Understanding the Craft of Masonry

Casanova said on the subject of the "great secret" of Freemasonry, that if you know what it is, don't say anything to anyone, because if they are not smart enough to figure it out themselves, they are not smart enough to understand it even if told by another.

I tend not to think that 'smart' implied pure intellect as it would seem to lean more towards spiritual discernment. I cannot help but be reminded of Dion Fortune's Chapter VI on Hauntings in her occult classic "Psychic Self Defense" where she stated without apology that, "To perceive a 'haunting,' one needs, as a general rule, to be slightly psychic; it is for this reason that children, Celts and the coloured races suffer severely from such interferences, and the stolid Nordic type is comparatively immune."  

As intriguing as I find her observations & perception of racial karma and its astral capacity, the point here that strikes me as being relevant is that there are indeed variations in spiritual perception, sensory skill and discernment (being a natural ability that may be perfected with practice).  Just as there are various kinds of intelligence that one might be born with, there appears to be a great variance in people's ability to resonate with spiritual concepts or experience spiritual phenomena.  As the substance of the Craft of building that house not made with hands is undoubtedly spiritual in essence, to properly build one must be a receptive vessel for Divine Inspiration.  This is not possible with dismissive and narrow outlooks. 

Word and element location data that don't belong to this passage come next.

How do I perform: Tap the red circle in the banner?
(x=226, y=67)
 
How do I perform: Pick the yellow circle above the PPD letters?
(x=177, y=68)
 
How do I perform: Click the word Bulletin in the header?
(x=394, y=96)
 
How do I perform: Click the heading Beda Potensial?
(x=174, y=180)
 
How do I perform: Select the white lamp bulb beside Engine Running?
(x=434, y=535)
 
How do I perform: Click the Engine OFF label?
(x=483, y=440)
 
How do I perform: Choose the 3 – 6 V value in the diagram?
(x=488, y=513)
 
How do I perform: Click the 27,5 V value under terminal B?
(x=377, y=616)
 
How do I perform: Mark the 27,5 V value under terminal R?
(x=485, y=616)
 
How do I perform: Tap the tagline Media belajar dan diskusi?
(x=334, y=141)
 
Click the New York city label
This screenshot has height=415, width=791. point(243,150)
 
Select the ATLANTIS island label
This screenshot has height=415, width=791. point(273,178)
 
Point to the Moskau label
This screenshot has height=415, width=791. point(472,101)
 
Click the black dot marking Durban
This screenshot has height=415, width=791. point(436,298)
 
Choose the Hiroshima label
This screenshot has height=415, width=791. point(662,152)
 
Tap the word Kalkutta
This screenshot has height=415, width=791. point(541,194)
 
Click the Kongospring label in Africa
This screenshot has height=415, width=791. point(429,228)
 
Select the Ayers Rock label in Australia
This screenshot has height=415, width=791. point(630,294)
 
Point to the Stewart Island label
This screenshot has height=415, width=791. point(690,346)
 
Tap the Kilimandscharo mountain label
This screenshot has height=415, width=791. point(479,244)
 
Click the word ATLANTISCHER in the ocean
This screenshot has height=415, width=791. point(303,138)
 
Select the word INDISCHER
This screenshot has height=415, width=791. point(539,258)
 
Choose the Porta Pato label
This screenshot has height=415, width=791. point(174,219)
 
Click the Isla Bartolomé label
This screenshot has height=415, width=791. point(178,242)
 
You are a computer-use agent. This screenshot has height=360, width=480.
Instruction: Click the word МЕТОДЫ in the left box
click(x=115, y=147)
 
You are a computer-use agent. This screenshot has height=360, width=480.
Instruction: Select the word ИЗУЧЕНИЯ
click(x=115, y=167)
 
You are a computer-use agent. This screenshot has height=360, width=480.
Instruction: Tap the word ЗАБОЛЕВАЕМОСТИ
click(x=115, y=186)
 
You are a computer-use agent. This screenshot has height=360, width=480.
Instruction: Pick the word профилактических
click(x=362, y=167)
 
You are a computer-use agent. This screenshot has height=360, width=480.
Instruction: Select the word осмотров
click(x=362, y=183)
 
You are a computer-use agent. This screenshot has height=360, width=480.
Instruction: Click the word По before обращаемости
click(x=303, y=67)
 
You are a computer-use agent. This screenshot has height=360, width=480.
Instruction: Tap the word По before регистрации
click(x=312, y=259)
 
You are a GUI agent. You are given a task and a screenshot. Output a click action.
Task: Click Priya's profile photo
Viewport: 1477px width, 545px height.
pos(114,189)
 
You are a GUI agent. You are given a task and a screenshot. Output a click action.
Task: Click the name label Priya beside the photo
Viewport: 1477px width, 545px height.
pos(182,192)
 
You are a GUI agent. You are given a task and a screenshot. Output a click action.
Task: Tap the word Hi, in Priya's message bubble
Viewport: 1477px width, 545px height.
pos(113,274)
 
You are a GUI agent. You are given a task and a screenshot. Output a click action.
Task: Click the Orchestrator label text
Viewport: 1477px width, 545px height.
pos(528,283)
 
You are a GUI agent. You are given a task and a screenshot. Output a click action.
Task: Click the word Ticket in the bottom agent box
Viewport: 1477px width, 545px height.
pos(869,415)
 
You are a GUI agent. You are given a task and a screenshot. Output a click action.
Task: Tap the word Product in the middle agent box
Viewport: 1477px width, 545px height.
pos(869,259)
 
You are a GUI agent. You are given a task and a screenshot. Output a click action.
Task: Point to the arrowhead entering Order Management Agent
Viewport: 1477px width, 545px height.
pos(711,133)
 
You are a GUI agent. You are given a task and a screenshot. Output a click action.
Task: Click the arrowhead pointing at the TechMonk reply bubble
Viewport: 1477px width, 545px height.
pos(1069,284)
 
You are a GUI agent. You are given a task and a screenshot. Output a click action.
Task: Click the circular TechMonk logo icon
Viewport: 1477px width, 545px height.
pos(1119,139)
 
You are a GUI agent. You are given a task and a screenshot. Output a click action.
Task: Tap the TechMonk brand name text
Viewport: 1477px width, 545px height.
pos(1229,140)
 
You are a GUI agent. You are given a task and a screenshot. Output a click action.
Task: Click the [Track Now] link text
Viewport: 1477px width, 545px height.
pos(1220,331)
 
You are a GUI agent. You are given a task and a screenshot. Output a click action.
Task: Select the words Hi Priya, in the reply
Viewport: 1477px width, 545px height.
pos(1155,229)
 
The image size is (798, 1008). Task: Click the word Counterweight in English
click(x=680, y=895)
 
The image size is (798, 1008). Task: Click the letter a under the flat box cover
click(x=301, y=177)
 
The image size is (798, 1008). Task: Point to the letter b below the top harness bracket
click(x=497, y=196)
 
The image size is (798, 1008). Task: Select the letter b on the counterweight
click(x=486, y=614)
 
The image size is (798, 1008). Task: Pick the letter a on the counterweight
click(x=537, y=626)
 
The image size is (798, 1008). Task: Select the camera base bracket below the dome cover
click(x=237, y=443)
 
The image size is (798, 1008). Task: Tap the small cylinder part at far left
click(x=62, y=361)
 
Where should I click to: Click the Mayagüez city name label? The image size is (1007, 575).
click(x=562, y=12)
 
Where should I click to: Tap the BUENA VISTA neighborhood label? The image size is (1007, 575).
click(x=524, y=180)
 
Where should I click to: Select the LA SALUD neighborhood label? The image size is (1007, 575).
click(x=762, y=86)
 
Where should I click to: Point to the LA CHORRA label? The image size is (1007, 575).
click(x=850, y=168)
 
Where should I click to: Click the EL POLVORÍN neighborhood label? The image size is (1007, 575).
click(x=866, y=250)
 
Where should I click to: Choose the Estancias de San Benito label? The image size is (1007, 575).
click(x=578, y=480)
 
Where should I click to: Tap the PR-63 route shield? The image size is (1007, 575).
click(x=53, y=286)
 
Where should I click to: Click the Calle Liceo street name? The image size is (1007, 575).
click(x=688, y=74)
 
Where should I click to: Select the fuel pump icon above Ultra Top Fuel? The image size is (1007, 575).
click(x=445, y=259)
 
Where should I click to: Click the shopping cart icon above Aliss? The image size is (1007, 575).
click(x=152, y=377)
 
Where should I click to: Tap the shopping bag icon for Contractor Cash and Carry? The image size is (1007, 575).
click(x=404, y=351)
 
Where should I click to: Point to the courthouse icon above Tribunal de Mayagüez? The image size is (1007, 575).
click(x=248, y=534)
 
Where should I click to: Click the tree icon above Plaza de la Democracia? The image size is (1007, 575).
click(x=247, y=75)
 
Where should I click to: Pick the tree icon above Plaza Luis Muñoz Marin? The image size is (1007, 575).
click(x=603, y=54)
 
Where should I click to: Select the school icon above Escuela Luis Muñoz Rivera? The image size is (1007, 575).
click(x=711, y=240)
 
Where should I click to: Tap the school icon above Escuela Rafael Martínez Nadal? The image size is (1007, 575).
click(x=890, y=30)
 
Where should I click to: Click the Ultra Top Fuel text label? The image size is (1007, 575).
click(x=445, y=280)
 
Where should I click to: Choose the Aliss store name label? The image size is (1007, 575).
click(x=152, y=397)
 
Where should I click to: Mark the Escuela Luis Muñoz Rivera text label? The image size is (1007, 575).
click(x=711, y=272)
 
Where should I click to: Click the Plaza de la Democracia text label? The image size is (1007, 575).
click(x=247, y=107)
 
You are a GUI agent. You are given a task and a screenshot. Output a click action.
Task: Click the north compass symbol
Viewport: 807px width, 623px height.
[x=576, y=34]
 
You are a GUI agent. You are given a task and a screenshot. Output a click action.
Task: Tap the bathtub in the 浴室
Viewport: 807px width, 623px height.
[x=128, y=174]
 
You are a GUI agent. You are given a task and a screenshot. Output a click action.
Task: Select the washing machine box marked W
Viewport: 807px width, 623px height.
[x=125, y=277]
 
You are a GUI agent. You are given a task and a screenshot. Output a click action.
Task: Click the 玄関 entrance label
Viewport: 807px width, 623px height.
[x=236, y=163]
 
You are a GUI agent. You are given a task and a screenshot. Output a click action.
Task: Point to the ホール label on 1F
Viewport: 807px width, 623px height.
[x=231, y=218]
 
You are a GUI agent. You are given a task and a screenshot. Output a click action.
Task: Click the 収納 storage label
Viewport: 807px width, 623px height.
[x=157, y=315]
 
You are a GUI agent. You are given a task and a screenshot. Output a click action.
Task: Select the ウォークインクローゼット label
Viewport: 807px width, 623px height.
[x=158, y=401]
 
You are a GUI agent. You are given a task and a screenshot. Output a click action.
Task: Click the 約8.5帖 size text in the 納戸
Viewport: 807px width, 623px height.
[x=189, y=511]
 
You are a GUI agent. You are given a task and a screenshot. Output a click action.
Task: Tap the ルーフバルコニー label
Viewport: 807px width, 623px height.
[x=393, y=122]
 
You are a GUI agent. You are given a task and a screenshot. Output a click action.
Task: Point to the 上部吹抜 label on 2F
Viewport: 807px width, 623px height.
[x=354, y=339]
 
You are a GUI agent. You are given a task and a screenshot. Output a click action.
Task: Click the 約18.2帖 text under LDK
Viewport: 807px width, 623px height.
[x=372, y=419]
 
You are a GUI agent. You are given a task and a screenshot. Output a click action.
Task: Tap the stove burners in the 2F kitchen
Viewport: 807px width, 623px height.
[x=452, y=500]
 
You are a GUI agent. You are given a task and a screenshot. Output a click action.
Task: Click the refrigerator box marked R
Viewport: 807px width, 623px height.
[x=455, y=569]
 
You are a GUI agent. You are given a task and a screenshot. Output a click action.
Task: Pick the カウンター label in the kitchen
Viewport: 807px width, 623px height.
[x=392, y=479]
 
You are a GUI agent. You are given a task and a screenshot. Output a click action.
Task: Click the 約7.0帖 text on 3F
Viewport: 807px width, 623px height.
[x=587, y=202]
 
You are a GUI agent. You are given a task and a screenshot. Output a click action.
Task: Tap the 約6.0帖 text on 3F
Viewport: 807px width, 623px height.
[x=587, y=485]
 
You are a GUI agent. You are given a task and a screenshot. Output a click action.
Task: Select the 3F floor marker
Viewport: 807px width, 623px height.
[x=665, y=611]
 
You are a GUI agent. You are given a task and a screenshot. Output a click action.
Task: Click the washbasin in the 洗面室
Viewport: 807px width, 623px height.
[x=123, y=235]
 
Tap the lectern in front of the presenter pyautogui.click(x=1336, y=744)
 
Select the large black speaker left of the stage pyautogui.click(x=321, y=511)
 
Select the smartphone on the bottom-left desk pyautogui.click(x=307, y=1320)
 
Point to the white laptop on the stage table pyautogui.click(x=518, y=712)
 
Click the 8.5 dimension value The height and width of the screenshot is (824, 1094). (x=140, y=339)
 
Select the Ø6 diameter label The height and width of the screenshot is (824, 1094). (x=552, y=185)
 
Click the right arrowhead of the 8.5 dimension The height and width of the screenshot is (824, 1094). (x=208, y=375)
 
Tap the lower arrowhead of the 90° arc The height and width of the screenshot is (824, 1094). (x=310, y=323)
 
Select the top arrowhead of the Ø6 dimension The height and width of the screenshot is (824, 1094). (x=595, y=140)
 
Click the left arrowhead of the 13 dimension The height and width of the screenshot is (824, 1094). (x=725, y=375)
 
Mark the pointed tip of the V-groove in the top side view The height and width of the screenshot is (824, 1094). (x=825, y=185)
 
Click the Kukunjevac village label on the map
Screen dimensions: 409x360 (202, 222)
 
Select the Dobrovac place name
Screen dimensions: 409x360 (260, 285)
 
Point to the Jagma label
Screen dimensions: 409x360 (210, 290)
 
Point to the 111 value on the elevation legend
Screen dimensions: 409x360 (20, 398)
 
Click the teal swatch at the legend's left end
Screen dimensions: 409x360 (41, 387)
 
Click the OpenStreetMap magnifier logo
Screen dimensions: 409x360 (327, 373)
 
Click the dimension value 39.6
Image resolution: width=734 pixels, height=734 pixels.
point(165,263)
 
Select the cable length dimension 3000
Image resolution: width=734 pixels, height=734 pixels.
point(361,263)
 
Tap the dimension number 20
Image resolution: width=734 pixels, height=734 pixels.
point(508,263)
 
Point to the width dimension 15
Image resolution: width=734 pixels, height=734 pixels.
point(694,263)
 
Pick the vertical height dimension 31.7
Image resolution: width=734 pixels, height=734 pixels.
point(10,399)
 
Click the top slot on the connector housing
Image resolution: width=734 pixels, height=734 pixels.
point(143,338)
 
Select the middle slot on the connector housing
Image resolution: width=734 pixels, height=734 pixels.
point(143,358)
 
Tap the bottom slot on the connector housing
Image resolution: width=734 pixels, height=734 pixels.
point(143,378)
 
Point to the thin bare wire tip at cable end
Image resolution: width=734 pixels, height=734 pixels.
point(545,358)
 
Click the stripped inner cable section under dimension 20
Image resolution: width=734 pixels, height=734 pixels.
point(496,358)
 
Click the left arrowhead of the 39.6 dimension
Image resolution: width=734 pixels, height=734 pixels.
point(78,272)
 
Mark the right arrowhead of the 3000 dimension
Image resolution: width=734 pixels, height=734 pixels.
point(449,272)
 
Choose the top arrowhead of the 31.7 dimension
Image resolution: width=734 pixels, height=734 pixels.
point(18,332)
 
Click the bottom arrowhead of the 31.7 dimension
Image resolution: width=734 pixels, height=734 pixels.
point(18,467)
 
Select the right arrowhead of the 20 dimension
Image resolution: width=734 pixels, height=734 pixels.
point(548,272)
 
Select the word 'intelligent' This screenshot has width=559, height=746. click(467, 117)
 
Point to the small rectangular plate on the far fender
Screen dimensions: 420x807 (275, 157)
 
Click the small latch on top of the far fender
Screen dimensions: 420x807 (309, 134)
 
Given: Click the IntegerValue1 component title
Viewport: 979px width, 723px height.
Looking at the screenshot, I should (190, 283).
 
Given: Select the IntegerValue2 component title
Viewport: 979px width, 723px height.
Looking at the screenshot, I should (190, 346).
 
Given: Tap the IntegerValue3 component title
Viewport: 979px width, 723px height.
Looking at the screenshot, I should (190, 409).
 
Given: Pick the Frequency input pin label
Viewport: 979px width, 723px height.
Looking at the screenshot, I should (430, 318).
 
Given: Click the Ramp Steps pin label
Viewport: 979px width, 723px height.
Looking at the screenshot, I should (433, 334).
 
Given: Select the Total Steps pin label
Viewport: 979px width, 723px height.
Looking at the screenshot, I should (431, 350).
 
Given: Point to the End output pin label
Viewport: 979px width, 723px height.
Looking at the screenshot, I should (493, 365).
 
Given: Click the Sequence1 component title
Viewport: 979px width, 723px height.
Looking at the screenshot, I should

Mystics successful in their life’s journey often come to an epiphany early on in their youth where they realize that the reactionary doubt that can arise in reaction to a notion or tale of the Supernatural shared by a fellow man is something to be subdued as it is the very restraint that keeps a profane man from insight into the little known sciences and realities of the unseen.  The subjacation of such a flaw in the Mystic’s character goes hand in hand with the Masonic Art were we develop the Listening Ear which itself works quite well with the Silent Tongue.